Tips for the Best Results

  • Blend for creaminess, not milk. The blended beans create that thick, velvety texture without needing cream cheese.
  • Use low-sodium broth. This lets you control the salt, especially since beans and rotisserie chicken can vary a lot.
  • Keep dairy gentle. Once the half-and-half goes in, avoid a rapid boil to prevent curdling.
  • Rotisserie chicken = weeknight cheat code. Or use leftover baked chicken—anything cooked and shred-friendly works.
  • Let it sit for 10 minutes. The chili thickens as it cools slightly, and the flavor gets even better.
  • Lime at the end only. It tastes brighter and fresher when it isn’t simmered for a long time.

Variations

  • Spicier: Add a diced jalapeño with the onion, or stir in chipotle powder for smoky heat.
  • Extra creamy (still no cream cheese): Swap half-and-half for heavy cream, or blend in 1/2 cup of the corn with the beans.
  • Dairy-free: Use full-fat canned coconut milk (the “unsweetened” kind) or an unsweetened oat creamer. Add lime slowly and taste as you go.
  • Slow cooker: Cook onion/garlic/spices quickly on the stove first for best flavor, then add everything except dairy, lime, and cilantro. Cook on low 4–6 hours, blend part, then stir in dairy and lime at the end.
  • Make it heartier: Add a diced bell pepper with the onion, or toss in a cup of cooked rice near the end.

Storage & Reheating

Store cooled chili in an airtight container in the fridge for up to 4 days. Reheat gently on the stove over medium-low heat, stirring often, adding a splash of broth if it thickened too much. You can also microwave in 45-second bursts, stirring between rounds. For freezing, skip adding the half-and-half until reheating; freeze up to 3 months, thaw overnight, warm, then stir in dairy and lime at the end.


FAQ

How is this chili creamy if there’s no cream cheese?

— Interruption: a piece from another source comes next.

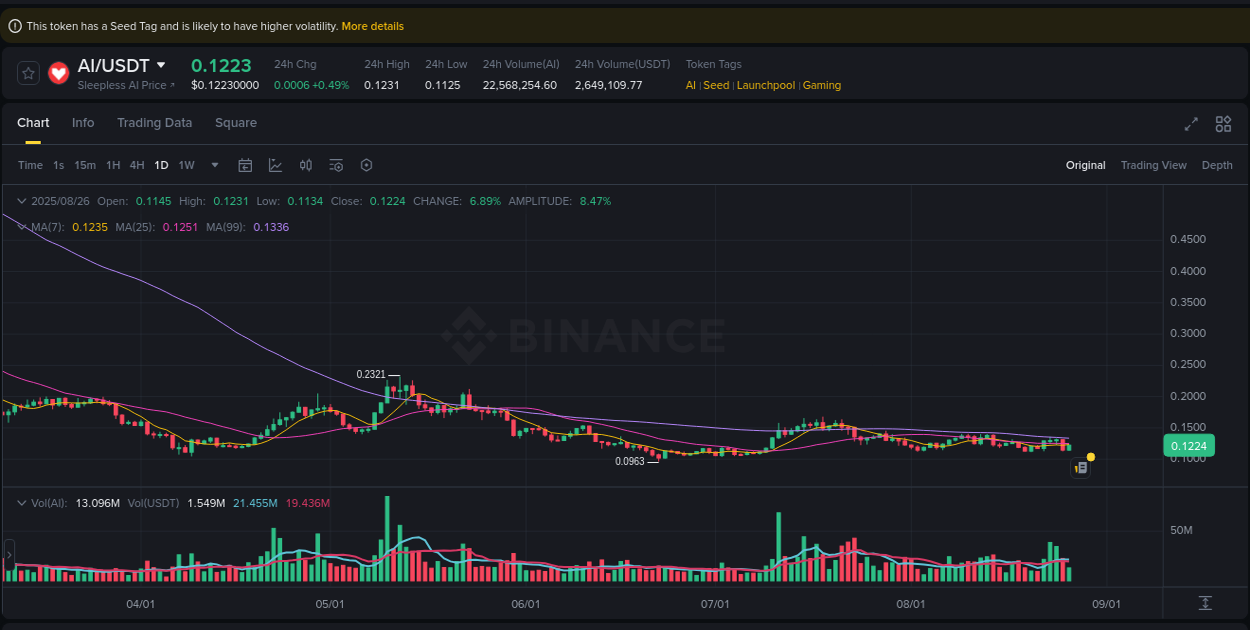1250x630 pixels.
Task: Collapse the Vol indicator panel chevron
Action: [22, 503]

The creaminess comes from blending part of the beans with broth and aromatics, which naturally thickens the chili into a velvety base. A small amount of half-and-half adds a smooth finish without needing a whole block of cream cheese.

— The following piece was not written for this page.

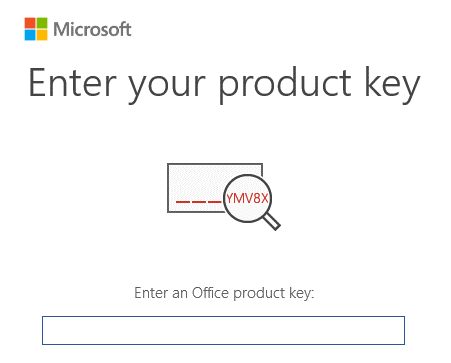Click the YMV8X sample key text
Viewport: 451px width, 363px height.
click(x=247, y=199)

Can I make it with raw chicken instead of cooked shredded chicken?

Yes. Add 1 to 1 1/2 pounds boneless, skinless chicken breasts or thighs when you add the broth. Simmer gently for about 15–20 minutes (until cooked through), remove to shred, then return it to the pot and continue with the recipe.

What beans work best for white chicken chili?

Cannellini beans and great northern beans are ideal because they’re mild and blend super smoothly. Navy beans also work, but they can thicken the chili a bit more, so you may want an extra splash of broth.

My chili isn’t thick enough—how do I fix it?

Simmer it uncovered for 5–10 more minutes to reduce, or blend a bit more of the beans. If you already blended the base, you can mash some beans with a spoon or stir in a cornstarch slurry (1 tablespoon cornstarch + 1 tablespoon water) and simmer until thickened.

How do I keep the dairy from curdling?

Use half-and-half or whole milk (lower-fat milk curdles more easily), and add it over low heat. Avoid boiling after it’s added, and stir frequently. Also, add lime juice after turning off the heat so the acidity doesn’t fight with the dairy.